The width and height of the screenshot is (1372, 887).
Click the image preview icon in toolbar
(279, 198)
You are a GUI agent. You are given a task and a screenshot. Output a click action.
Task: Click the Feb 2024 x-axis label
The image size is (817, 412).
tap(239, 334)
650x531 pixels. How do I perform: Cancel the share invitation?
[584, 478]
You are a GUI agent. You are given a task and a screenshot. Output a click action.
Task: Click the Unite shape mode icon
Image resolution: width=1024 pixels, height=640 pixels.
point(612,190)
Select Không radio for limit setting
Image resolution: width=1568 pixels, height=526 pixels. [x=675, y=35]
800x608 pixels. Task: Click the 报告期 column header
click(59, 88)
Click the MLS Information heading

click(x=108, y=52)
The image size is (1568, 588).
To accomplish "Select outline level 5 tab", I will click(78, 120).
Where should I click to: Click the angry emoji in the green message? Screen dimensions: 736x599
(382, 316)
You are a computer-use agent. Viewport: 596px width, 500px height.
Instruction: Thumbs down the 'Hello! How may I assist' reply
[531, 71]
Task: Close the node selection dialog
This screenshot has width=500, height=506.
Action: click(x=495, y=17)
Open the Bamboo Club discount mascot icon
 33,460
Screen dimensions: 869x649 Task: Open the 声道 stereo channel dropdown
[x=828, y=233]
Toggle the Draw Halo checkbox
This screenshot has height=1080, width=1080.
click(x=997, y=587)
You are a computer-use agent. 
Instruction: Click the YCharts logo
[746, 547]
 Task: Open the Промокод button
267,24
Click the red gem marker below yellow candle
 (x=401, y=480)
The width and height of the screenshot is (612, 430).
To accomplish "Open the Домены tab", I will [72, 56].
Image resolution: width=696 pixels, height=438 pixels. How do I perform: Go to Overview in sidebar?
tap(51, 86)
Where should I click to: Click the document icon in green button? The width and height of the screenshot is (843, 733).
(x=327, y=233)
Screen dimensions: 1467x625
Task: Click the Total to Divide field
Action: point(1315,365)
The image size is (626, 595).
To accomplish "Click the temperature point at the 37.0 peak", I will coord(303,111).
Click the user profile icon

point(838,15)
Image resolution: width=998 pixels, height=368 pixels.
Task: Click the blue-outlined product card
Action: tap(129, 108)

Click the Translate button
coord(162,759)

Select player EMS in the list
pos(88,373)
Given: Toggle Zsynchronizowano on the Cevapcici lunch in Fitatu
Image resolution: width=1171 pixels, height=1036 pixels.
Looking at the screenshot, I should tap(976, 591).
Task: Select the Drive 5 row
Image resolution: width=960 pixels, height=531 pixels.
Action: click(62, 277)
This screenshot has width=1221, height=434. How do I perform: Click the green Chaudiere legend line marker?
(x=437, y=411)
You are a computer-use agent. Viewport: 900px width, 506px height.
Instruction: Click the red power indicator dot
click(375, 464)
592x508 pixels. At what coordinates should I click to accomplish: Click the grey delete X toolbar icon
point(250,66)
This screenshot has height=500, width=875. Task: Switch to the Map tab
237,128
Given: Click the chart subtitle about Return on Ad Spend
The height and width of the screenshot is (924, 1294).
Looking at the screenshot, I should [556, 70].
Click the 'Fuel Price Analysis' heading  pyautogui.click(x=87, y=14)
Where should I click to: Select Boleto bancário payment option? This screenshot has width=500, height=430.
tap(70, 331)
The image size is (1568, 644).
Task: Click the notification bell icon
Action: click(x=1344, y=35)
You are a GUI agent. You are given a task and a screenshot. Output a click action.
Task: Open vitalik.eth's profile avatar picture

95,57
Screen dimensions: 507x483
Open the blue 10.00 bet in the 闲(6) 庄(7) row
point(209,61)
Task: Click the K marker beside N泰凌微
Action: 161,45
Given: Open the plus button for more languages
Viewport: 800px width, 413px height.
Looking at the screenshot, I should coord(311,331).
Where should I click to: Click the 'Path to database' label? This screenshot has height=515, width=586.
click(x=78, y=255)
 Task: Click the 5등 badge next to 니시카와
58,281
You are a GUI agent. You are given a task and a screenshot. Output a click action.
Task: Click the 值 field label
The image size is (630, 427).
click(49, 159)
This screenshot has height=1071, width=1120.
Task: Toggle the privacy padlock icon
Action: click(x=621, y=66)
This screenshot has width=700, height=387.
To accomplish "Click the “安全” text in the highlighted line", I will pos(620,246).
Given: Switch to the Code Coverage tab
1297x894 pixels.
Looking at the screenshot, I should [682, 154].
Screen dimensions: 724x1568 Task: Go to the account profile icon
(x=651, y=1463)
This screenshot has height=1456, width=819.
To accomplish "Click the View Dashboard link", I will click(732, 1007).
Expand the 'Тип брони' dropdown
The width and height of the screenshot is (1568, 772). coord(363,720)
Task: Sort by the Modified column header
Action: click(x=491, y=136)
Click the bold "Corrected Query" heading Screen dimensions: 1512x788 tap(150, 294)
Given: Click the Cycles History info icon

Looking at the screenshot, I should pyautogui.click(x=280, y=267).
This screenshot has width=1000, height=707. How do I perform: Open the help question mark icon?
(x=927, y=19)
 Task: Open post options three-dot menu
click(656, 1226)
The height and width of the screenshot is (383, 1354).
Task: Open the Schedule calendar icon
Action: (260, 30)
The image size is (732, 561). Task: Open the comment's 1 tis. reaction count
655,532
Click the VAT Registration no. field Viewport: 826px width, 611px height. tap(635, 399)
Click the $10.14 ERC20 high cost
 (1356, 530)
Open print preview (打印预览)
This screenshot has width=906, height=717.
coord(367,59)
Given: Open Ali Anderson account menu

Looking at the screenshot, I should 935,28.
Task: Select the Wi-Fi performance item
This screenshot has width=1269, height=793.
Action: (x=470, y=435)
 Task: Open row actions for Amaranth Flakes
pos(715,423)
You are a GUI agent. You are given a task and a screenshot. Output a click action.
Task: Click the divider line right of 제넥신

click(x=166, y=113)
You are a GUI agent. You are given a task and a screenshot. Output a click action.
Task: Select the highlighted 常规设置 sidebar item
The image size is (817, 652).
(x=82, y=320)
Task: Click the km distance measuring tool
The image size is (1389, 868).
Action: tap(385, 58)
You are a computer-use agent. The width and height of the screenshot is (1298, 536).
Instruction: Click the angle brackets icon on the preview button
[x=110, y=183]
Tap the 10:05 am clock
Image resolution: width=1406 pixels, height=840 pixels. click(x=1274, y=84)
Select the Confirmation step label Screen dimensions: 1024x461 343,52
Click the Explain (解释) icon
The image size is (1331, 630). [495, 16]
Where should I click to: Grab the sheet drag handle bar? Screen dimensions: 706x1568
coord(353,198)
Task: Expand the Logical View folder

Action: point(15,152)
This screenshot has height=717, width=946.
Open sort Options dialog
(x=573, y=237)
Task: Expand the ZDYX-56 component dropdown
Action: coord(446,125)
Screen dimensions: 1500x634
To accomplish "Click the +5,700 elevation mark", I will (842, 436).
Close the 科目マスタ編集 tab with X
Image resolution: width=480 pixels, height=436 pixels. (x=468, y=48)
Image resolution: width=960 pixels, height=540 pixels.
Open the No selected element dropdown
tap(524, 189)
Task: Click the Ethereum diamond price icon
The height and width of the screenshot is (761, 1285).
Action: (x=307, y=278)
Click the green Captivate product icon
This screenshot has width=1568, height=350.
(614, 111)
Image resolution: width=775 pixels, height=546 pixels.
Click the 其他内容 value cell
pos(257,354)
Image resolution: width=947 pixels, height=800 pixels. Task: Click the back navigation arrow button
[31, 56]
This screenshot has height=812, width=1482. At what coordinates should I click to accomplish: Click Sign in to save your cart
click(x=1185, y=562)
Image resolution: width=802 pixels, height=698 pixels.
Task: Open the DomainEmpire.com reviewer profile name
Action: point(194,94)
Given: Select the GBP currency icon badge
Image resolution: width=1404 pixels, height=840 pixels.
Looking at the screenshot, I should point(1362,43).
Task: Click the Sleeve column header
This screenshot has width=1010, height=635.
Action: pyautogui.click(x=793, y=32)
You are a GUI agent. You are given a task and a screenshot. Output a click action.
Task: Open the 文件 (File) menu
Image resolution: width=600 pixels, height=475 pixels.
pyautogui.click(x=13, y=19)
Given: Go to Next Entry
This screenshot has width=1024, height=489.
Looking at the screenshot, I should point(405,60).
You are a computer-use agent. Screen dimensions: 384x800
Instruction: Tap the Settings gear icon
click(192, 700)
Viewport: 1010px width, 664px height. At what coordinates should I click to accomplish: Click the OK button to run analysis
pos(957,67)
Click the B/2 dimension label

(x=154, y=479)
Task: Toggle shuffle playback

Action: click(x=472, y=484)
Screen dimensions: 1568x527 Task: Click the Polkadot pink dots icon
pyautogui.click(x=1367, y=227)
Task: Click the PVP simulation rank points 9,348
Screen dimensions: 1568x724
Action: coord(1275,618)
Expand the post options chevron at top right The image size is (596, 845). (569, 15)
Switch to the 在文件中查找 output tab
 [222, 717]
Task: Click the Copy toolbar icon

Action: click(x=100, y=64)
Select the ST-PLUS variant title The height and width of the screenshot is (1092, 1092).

=-=-=-=-=

#### How to complete this task
When a line in the listing has the word "will", return that line.

#### Task solution
To accomplish "Select outline level 5 tab", I will click(78, 120).
To accomplish "Open the Домены tab", I will [72, 56].
To accomplish "Click the temperature point at the 37.0 peak", I will coord(303,111).
To accomplish "Click the “安全” text in the highlighted line", I will pos(620,246).
To accomplish "Click the View Dashboard link", I will click(732, 1007).
To accomplish "Click the +5,700 elevation mark", I will (842, 436).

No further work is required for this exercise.